SpinModels.jl
Construct all of your favorite spin-$\frac{1}{2}$ models with ease.
Recipe
- Define a coupling matrix like
J = PowerLaw(6)(Chain(10)) - Add the relevant terms of your Hamiltonian and apply couplings like
H = J*(XX() + YY() + Δ*ZZ()) - Convert to sparse/dense with
SparseArrays.sparse(H)/LinearAlgebra.Matrix(H)
Usage examples
The (standard) MBL Hamiltonian $\hat{H} = \frac{J}{4}\sum_i \left(\sigma_+^{(i)}\sigma_-^{(j)} + \sigma_-^{(i)}\sigma_+^{(j)} + 2\Delta \sigma_z^{(i)}\sigma_z^{(j)}\right) + \sum_i h_i \sigma_z^{(i)}$ could be constructed like so:
N = 10 # number of spins
h = 5.0 # strength of disorder
Δ = 1.0 # strength of Ising coupling, here XXX model
geometry = NN(Chain(N)) # nearest neighbor chain...
J_matrix = interaction_matrix(ConstantInteraction(J), geometry) # ... with constant interactions
# could also use ConstantInteraction(J)(geometry)
h_vec = h*(rand(N) .- 1) # random fields
H = J_matrix/4 * (Hopping() + 2*Δ*ZZ()) + h_vec*Z()This object H can now be converted to either sparse or dense matrices using SparseArrays.sparse(H) or LinearAlgebra.Matrix(H) respectively.
Structure of this package
A spin model's Hamiltonian consists of the sum of different terms, such as XX or Z, that denote different Pauli operator combinations (here: $\sigma^{(i)}_x \sigma^{(j)}_x$ and $\sigma_z^{(i)}$).
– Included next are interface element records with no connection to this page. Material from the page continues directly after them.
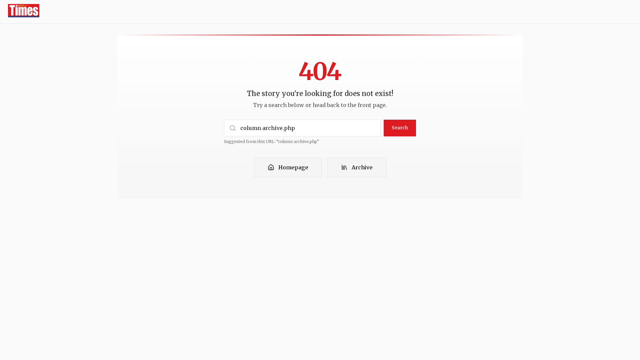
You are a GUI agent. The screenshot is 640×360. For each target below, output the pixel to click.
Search (400, 128)
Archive (362, 167)
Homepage (293, 167)
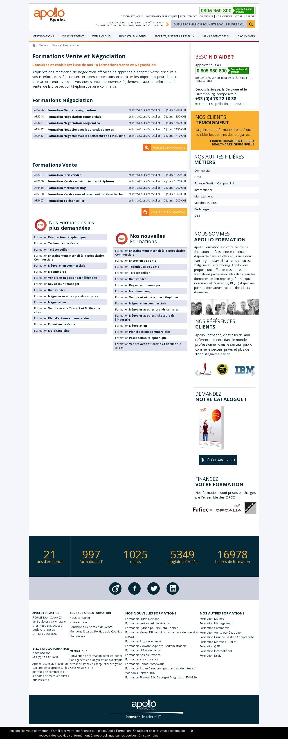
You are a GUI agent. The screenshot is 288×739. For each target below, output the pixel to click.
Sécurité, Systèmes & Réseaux (174, 36)
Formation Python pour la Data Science (151, 628)
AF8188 (39, 181)
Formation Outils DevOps (142, 619)
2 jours (168, 116)
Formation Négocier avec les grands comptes (80, 129)
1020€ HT (180, 175)
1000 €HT (180, 200)
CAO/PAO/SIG (246, 36)
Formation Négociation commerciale (74, 117)
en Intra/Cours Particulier (144, 110)
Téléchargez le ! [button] (219, 460)
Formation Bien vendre (64, 175)
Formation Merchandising (66, 188)
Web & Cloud (101, 36)
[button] (196, 372)
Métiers (43, 45)
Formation (60, 237)
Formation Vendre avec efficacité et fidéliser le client (86, 194)
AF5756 (39, 110)
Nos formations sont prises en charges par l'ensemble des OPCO (225, 494)
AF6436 (39, 188)
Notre (79, 622)
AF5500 (39, 194)
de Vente (91, 627)
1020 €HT (180, 181)
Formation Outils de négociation (71, 110)
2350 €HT (180, 129)
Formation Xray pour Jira (141, 659)
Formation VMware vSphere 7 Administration (155, 646)
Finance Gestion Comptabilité (214, 183)
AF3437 (39, 129)
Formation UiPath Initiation (143, 650)
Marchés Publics (205, 203)
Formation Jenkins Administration (147, 623)
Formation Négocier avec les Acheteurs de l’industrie (86, 136)
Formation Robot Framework (144, 664)
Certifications (43, 36)
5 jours (168, 129)
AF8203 (39, 175)
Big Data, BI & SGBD (132, 36)
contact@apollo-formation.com (222, 103)
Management (203, 196)
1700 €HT (180, 110)
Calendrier (206, 16)
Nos (224, 16)
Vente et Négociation (228, 632)
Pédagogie (201, 209)
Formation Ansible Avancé (143, 655)
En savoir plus (148, 735)
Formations (62, 100)
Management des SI (215, 36)
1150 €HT (180, 116)
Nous (80, 618)
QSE (197, 215)
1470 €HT (180, 136)
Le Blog (249, 16)
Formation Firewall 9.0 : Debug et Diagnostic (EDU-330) (161, 677)
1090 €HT (180, 188)
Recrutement (188, 16)
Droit (197, 177)
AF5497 (39, 200)
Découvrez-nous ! (132, 16)
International (203, 190)
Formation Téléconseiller (65, 201)
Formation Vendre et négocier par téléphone (80, 181)
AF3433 (39, 136)
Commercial (202, 170)
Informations (161, 16)
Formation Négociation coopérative (74, 123)
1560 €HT (180, 123)
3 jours (168, 110)
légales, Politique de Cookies (96, 631)
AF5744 (39, 116)
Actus (238, 16)
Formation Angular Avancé (143, 641)
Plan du (78, 636)
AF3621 (39, 123)
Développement (73, 36)
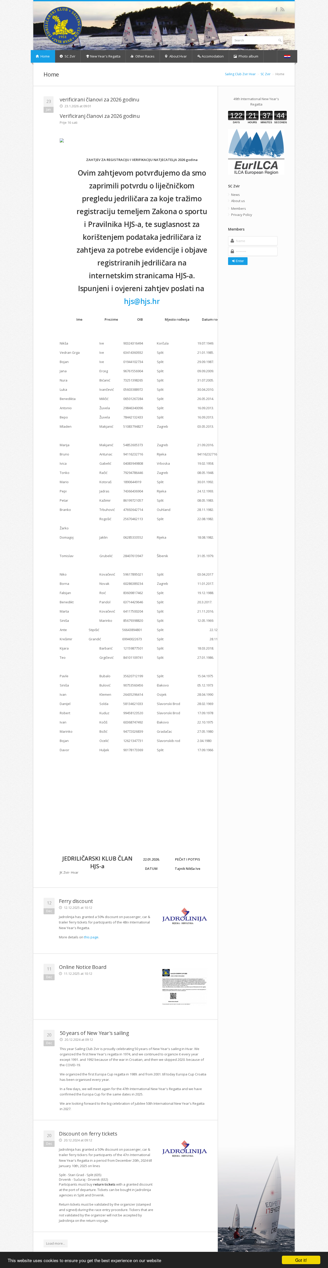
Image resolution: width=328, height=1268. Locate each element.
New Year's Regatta (104, 56)
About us (238, 200)
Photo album (248, 56)
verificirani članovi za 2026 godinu (99, 99)
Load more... (55, 1243)
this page (91, 937)
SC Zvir (69, 56)
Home (45, 56)
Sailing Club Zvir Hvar (240, 74)
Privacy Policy (241, 214)
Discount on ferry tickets (88, 1133)
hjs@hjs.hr (142, 301)
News (235, 194)
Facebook (276, 9)
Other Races (145, 56)
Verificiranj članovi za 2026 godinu (100, 115)
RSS (282, 9)
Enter (240, 261)
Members (238, 208)
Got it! (301, 1260)
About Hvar (178, 56)
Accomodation (212, 56)
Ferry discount (76, 901)
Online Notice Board (82, 967)
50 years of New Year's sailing (94, 1032)
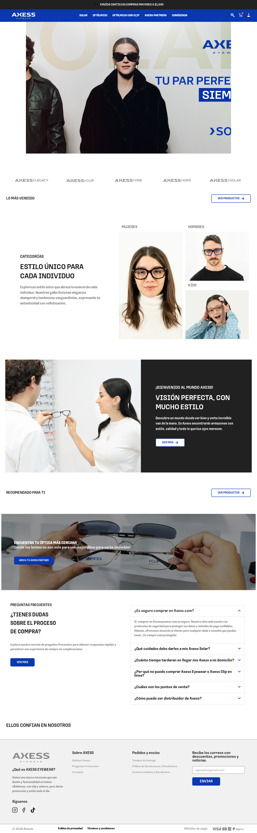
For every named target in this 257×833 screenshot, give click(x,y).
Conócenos (179, 15)
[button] (188, 611)
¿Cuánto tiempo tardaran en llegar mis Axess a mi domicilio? (184, 660)
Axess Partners (156, 15)
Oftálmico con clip (126, 15)
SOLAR (83, 15)
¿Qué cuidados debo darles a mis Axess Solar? (172, 649)
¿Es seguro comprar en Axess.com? (164, 611)
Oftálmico (100, 15)
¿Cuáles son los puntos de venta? (162, 687)
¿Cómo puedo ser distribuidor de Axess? (168, 699)
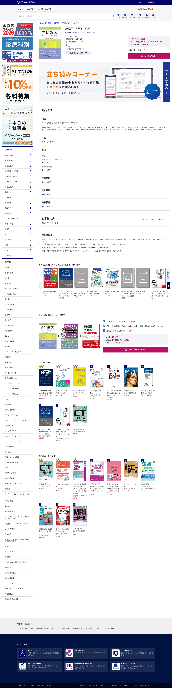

To be able to realize the Hamiltonian's matrix, each term needs to have information about the coupling strengths. For one-body terms this is a vector and for two-body terms a matrix. The sizes of these coupling arrays correspond to the amount of spins in the model (and as such need to be equal across all terms).
For ease of use, there are several helpful structs and functions implemented to make constructing commonly used coupling types easy. They are organized into Geometrys and Interactions. See Coupling matrices.
A word on ordering the basis states
The basis of a spin-$\frac{1}{2}$ model can be easily represented by numbers in binary, where each $0$ denotes a $|\uparrow\rangle$ and each $1$ denotes a $|\downarrow\rangle$. The 3-spin state $|\uparrow\downarrow\uparrow\rangle$ for example gets the number $010_2 = 2_{10}$ and as such is the third basis state (1-based counting).
There are now two ways of organizing the basis with respect to the coupling matrices: The coupling $J_{i,j}$ couples the $i$th spin with the $j$th spin, where the $i$th spin is
- the spin at position $i$ in the state vector (order like $|1\rangle\otimes|2\rangle\otimes|3\rangle\ldots$)
- the spin corresponding to the $i$th digit in the binary expansion with value $2^{i-1}$ (order like $\ldots|3\rangle\otimes|2\rangle\otimes|1\rangle$)
I'd argue that for the sake of doing bit manipulation on the state numbers the latter is more convenient as one does not need to know the total amount of spins. Currently this library counts its spins from the LEFT corresponding to the FORMER (1.) option (due to legacy code reasons).
Ultimately this issue boils down to the inconsistency in writing generally from left to right except when writing numbers, where the lowest valued place is on the right and increasing to the left.